** Opening DATASET RECORDS block **
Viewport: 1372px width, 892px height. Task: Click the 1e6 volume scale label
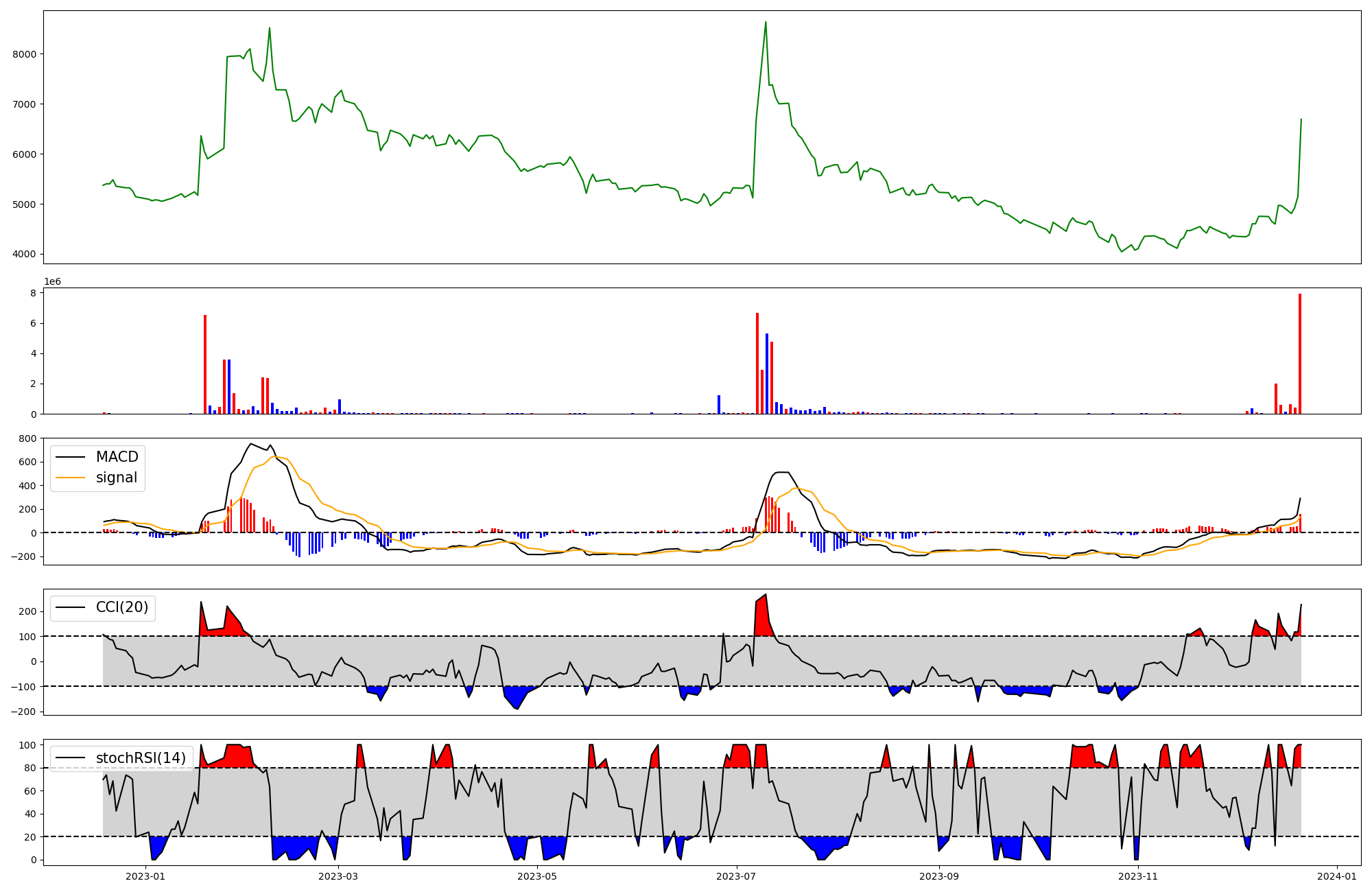tap(52, 281)
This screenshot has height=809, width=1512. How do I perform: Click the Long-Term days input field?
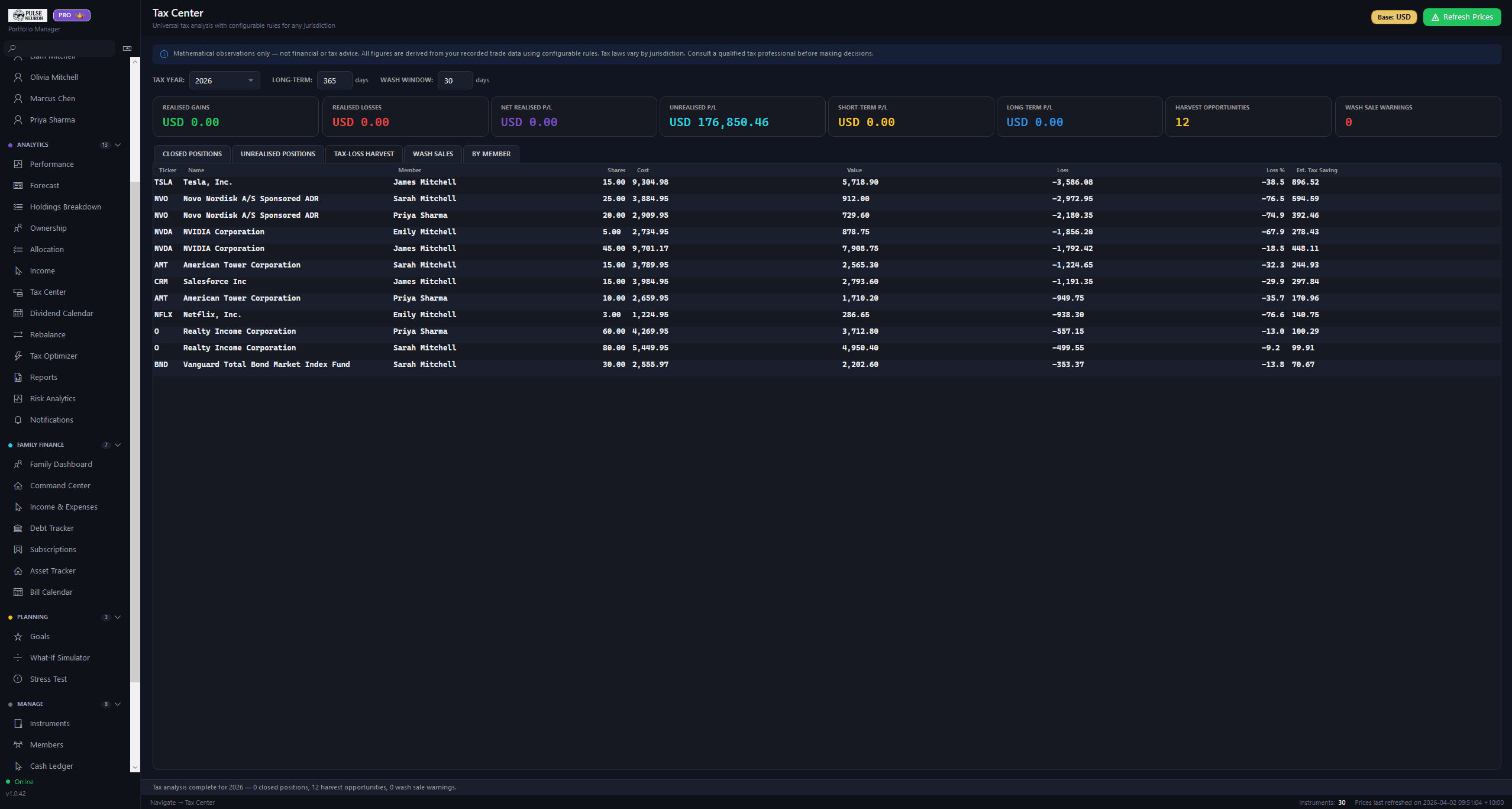pos(334,80)
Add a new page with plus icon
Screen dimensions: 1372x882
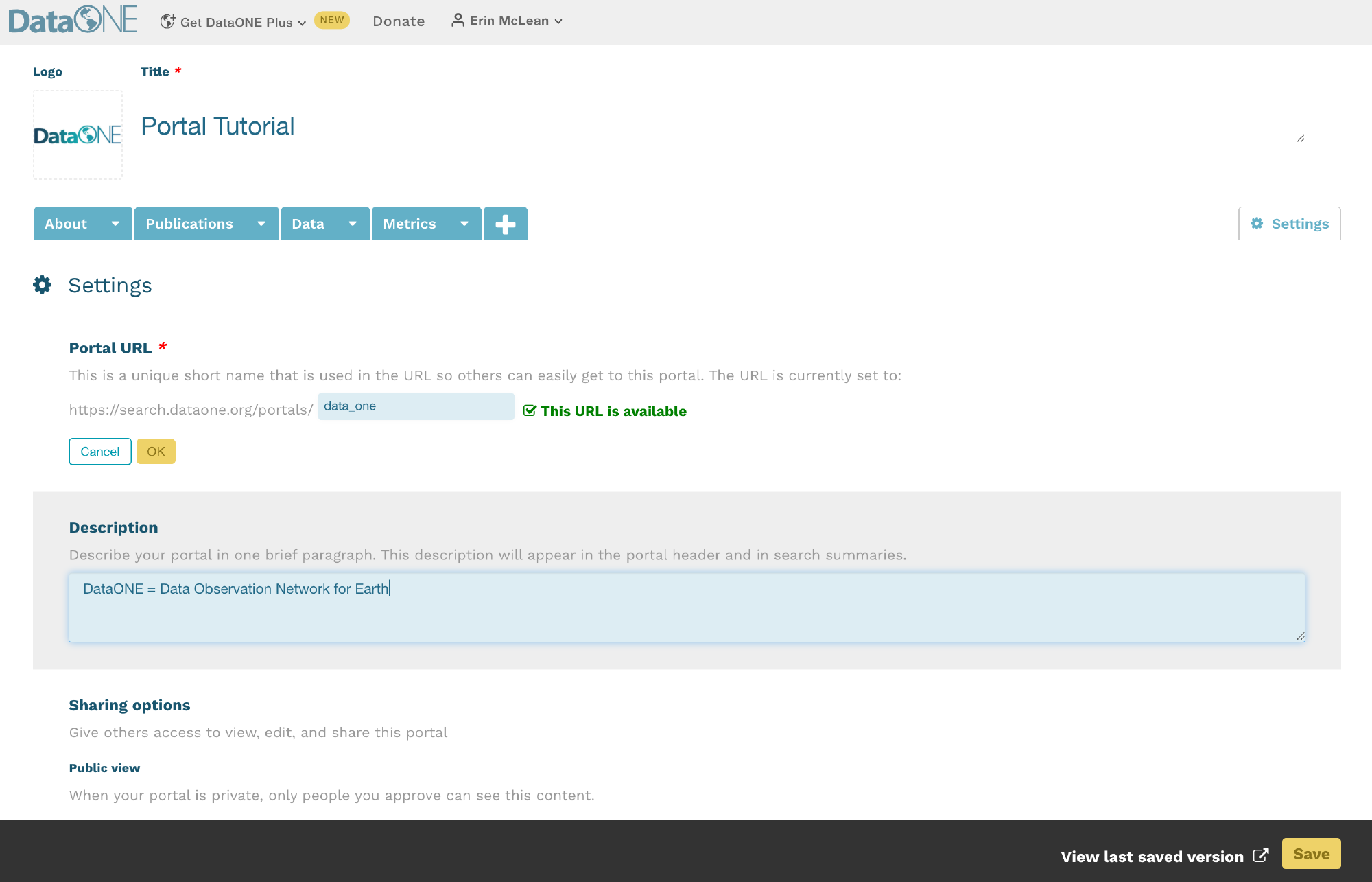click(x=506, y=224)
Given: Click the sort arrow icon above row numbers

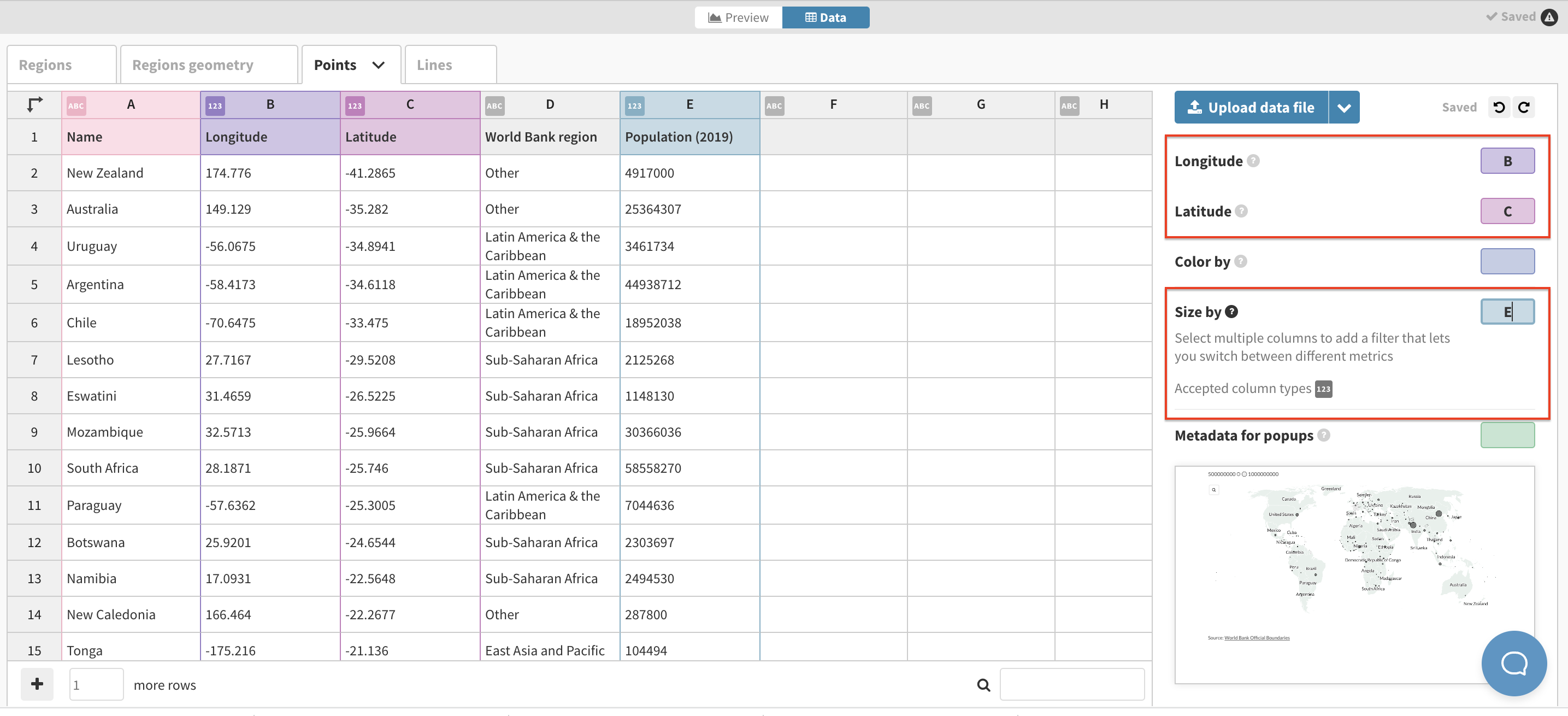Looking at the screenshot, I should point(34,104).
** Closing DATASET RECORDS block **
TASK ITEM
Every record above must be repeated exactly, with the pictures dropped.

RESPONSE TO THIS EXERCISE
Viewport: 1372px width, 892px height. Task: Click the 1e6 volume scale label
tap(52, 281)
This screenshot has height=809, width=1512. How do I perform: Click the Long-Term days input field?
pos(334,80)
Add a new page with plus icon
Screen dimensions: 1372x882
click(x=506, y=224)
Given: Click the sort arrow icon above row numbers

Looking at the screenshot, I should point(34,104).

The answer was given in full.